Member of Legislative Council (Fiji) Eastern Indian Constituency
- In office 1929–1929
- Preceded by: new electoral division
- Succeeded by: vacant
- Resigned the seat two weeks after being sworn in.

= James Ramchandar Rao =

Fijian politician

James Ranchandar Rao (a.k.a. James Ramchandar Maharaj ) was one of the three Indo-Fijians elected to the Legislative Council of Fiji in October 1929 when Indo-Fijians were given the first opportunity to elect their own representatives in the 1929 elections. The other two were Vishnu Deo and Parmanand Singh.

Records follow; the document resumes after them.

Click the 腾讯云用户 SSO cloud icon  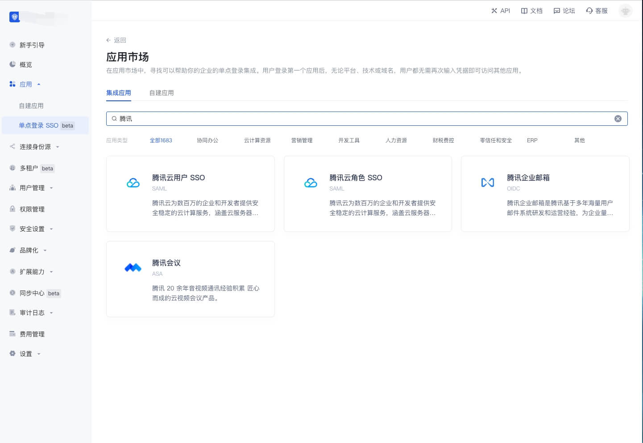(133, 182)
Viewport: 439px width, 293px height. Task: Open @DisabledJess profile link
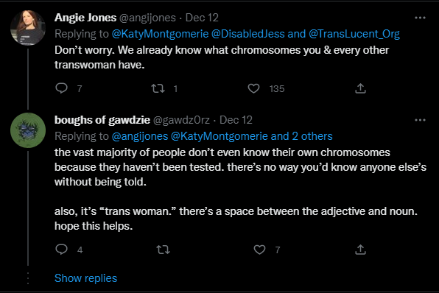248,34
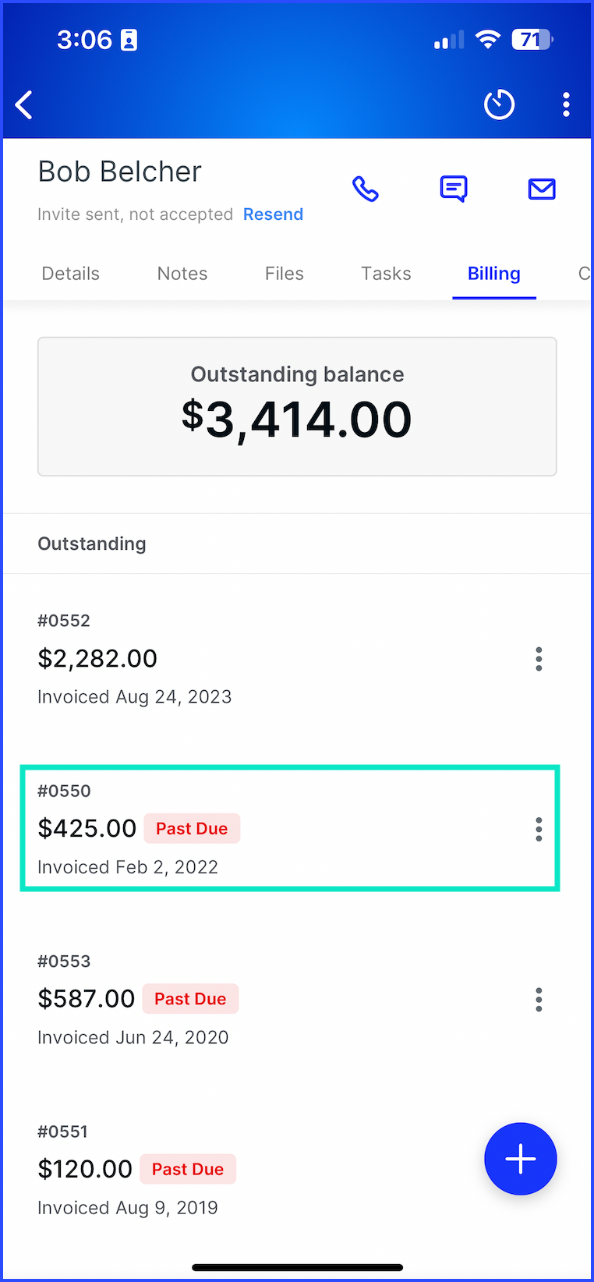
Task: Resend the client invite
Action: pyautogui.click(x=273, y=214)
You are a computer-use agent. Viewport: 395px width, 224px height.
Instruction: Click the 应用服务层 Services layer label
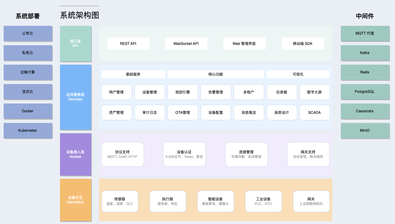click(x=75, y=97)
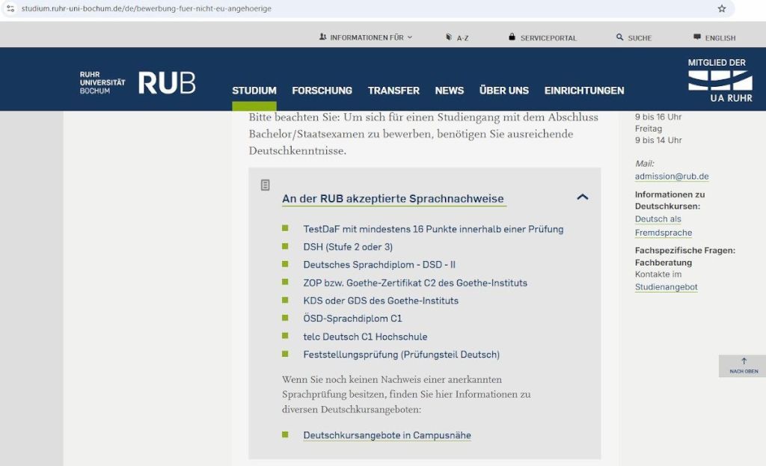Click the 'An der RUB akzeptierte Sprachnachweise' heading
Image resolution: width=766 pixels, height=466 pixels.
coord(393,199)
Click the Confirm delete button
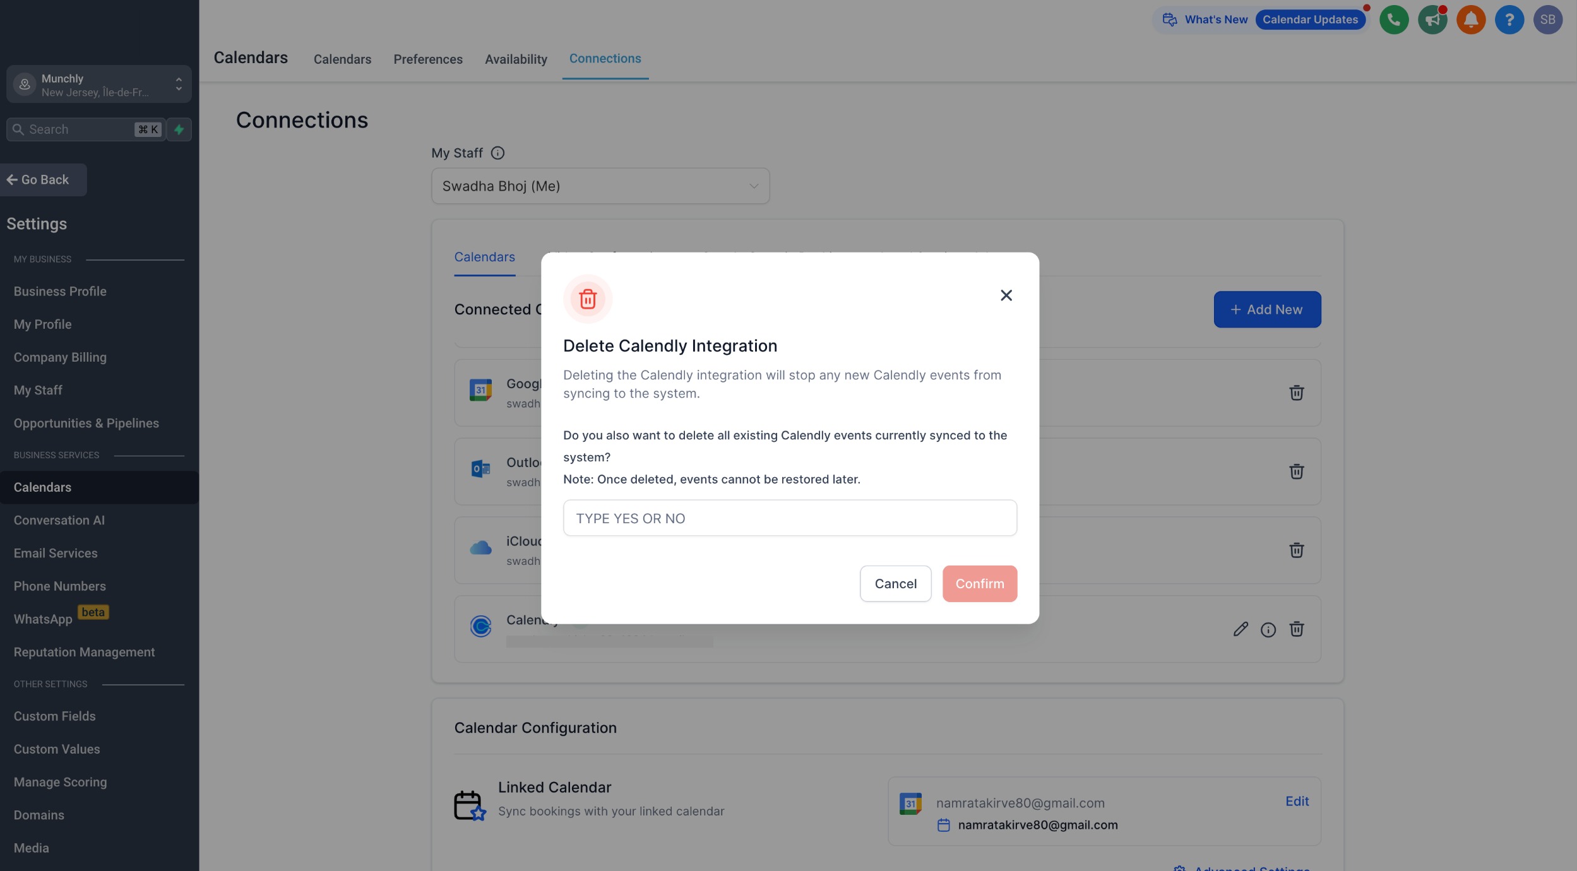Viewport: 1577px width, 871px height. 979,584
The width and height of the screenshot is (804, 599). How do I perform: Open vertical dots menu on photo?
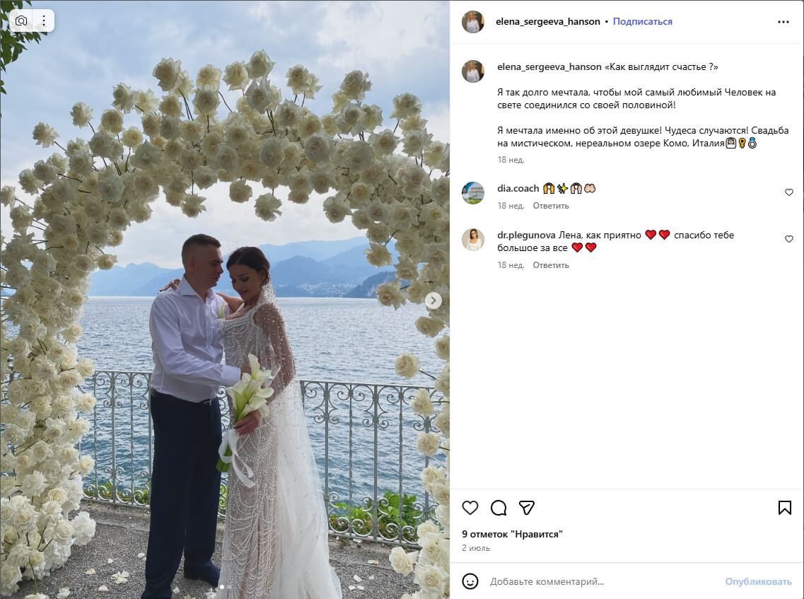point(44,21)
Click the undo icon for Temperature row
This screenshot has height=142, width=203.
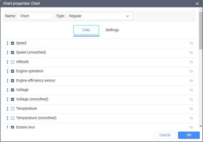point(191,109)
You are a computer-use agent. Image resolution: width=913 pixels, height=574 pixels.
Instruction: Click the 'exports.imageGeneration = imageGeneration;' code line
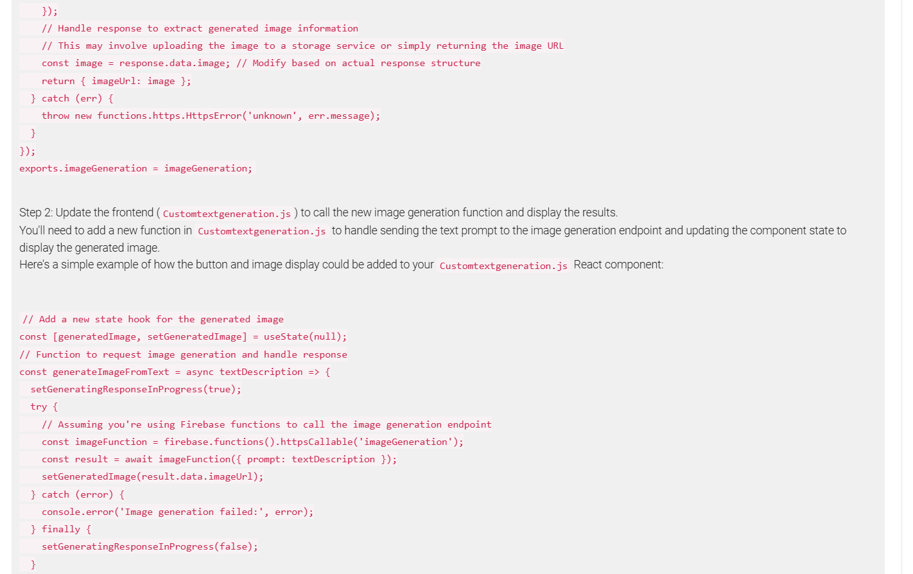(135, 168)
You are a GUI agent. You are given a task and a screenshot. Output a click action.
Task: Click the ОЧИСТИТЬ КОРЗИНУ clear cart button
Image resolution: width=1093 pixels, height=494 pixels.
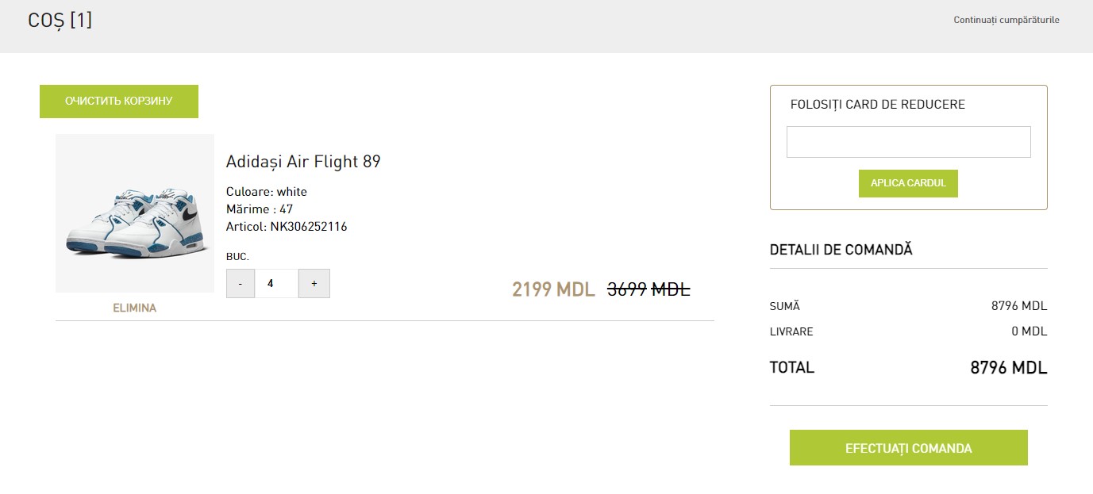(119, 101)
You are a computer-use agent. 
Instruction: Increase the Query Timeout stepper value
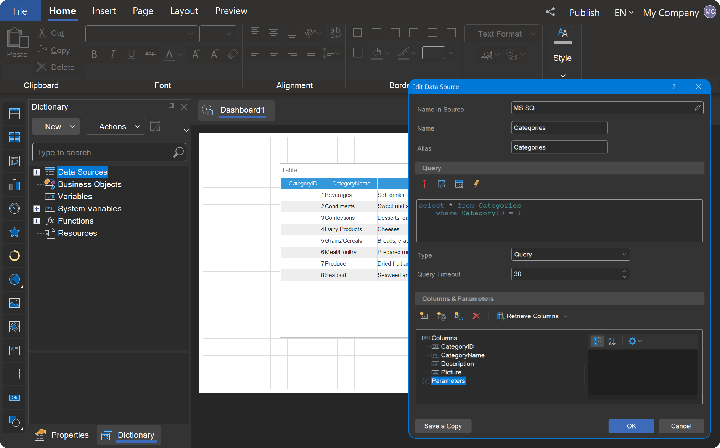click(624, 271)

Only males over 21 years of age, who were British subjects and resident continuously in Fiji for 12 months, able to read and write in either English, Hindi, Telugu, Tamil, Urdu or Gurmukhi, in possession of freehold or leasehold in Fiji valued at least 5 pounds per annum for 6 months before the closing of the register or had cash income of not less than 75 pounds per annum or held a government or municipal licence worth at least 5 pounds were eligible to vote. Consequently, only 1,404 out of an Indo-Fijians population of 75,000 were registered to vote. James Ramchandar Rao contested the Eastern Indian Division, which included the islands of Vanua Levu and the Lau and Lomaiviti Group of Islands. His opponent was Khalil Sahim. There were 101 registered electors in the constituency of whom 63 voted for Rao, 20 for Sahim and 5 spoilt their ballot paper.

Two weeks after being sworn in he, together with the other two Indo-Fijians representatives, resigned when a motion asking for equal political rights for Indo-Fijians was defeated.

Rao was the proprietor of one of the first picture theatres in Fiji in the old capital of Levuka, on the island of Ovalau.